Well, not so fast. There’s a few more things you should make sure to do:
Lock down your accounts
Still using the same password from your high school days? The one with the bad pun made by swapping letters with numbers? Yeah, it’s time to change that.
For any and all online accounts, whether that’s email, social media or whatever else you think is important, you should:
- Create strong passwords that you won’t forget. It’s not as hard as it sounds. If that seems too daunting, consider getting a password manager.

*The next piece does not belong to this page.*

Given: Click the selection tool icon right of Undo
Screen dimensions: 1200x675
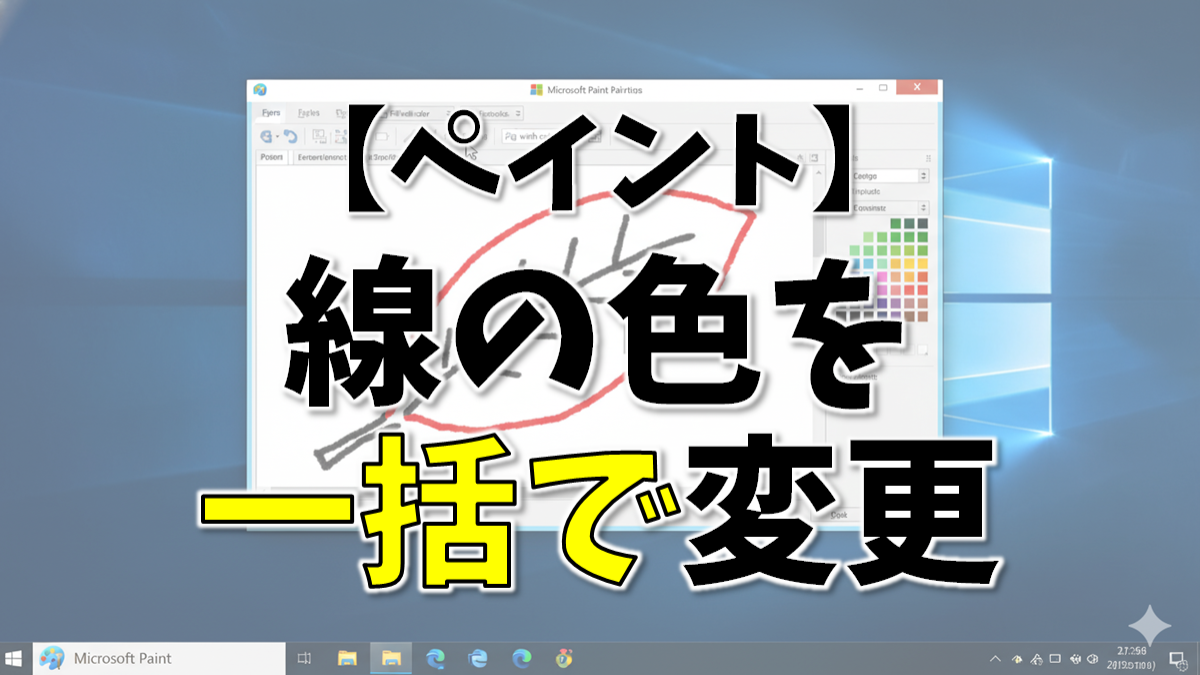Looking at the screenshot, I should click(x=319, y=137).
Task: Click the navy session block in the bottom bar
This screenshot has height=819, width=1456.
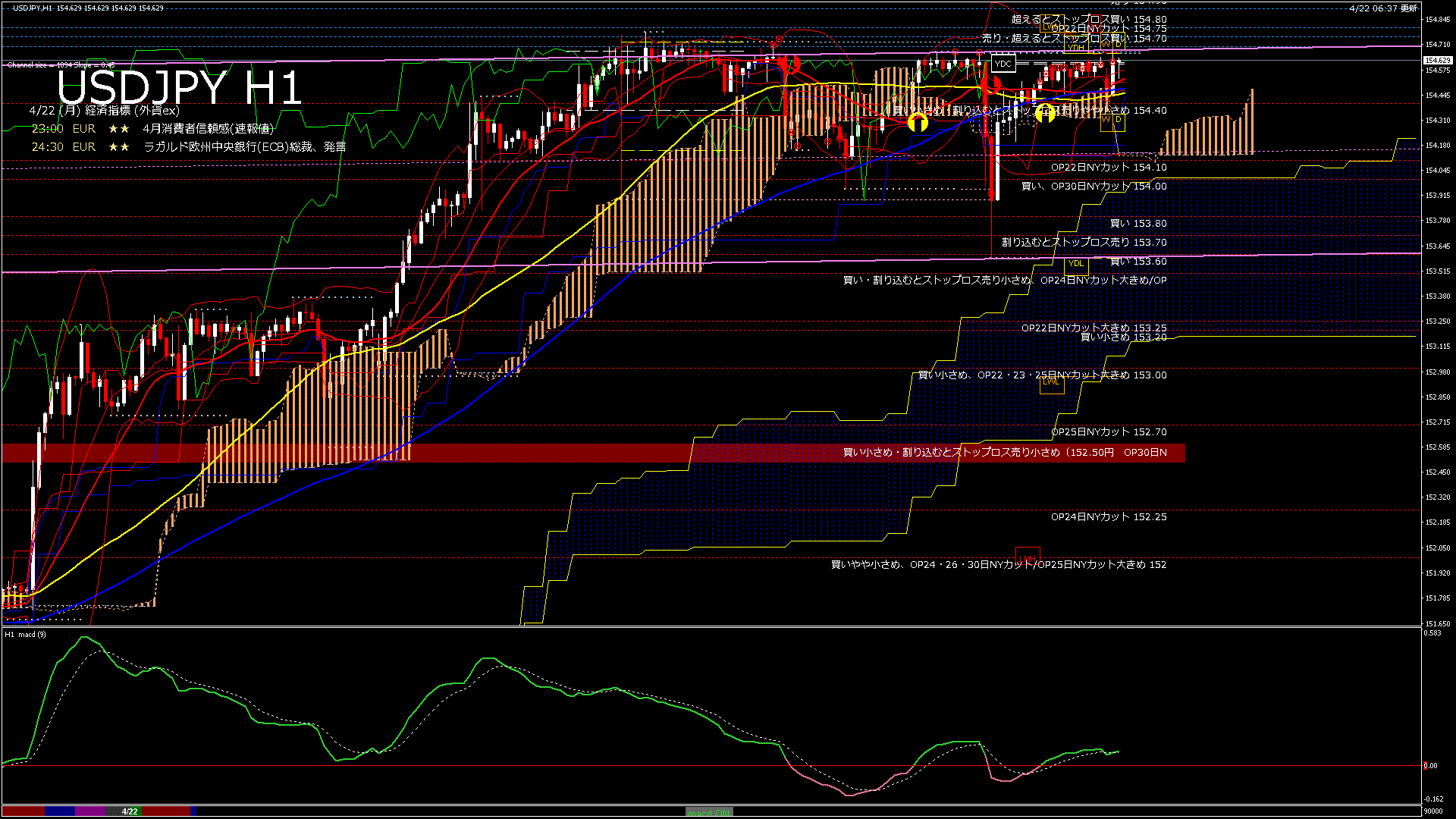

- Set up 2-factor authentication on the accounts that support it. I know. It’s a mouthful, right? What this means is that you’ve got a second way to unlock your account in addition to your password. This can be an SMS code that you receive on your phone, or one that pops up in an authenticator app like Authy or Google Authenticator.
Lock down your browser
I know. Your browser is your best friend, and your extensions are your gang. But they’re also the gateway drug to all kinds of bad juju online, so you’ve got to put them on lockdown. It’s not as hard as it sounds:
- Disable Java: it’s antiquated and unsafe. Just shut it off. You’ll hardly miss it.
- Get an ad-blocker: ads aren’t just annoying — they can be downright dangerous.
- Uninstall extensions you really don’t need: stick to the ones that you can’t live without.
- Add HTTPS Everywhere: Now that I’ve told you ditch some extensions, here’s one you should get: It forces your browser to connect only to encrypted versions of the web to keep you safer.
- Add Noscript: this kills all scripts from running in your browser. This can really break your web experience, so it’s for the hardcore only (though in the case of cyberattack of this magnitude, aren’t we all?).
Survival tip 5 — Pull out the tinfoil hat
The sad truth is that, even with all of this, you might not be able to stop a state-sponsored hack from roping you into a massive attack that could cripple your local hospital, financial institution or water infrastructure.
And even if you do, your neighbors are likely to be the unwitting patsies that take it all down because they didn’t get to read this guide (not-so-subtle-hint: send them our way).
Look, there’s no such thing as perfect security. But if enough people start doing the little bits outlined here, we just might slow down massive cyberattacks enough that they aren’t worth it.
Small consolation, I know. But we’ll be here, trying to make it happen.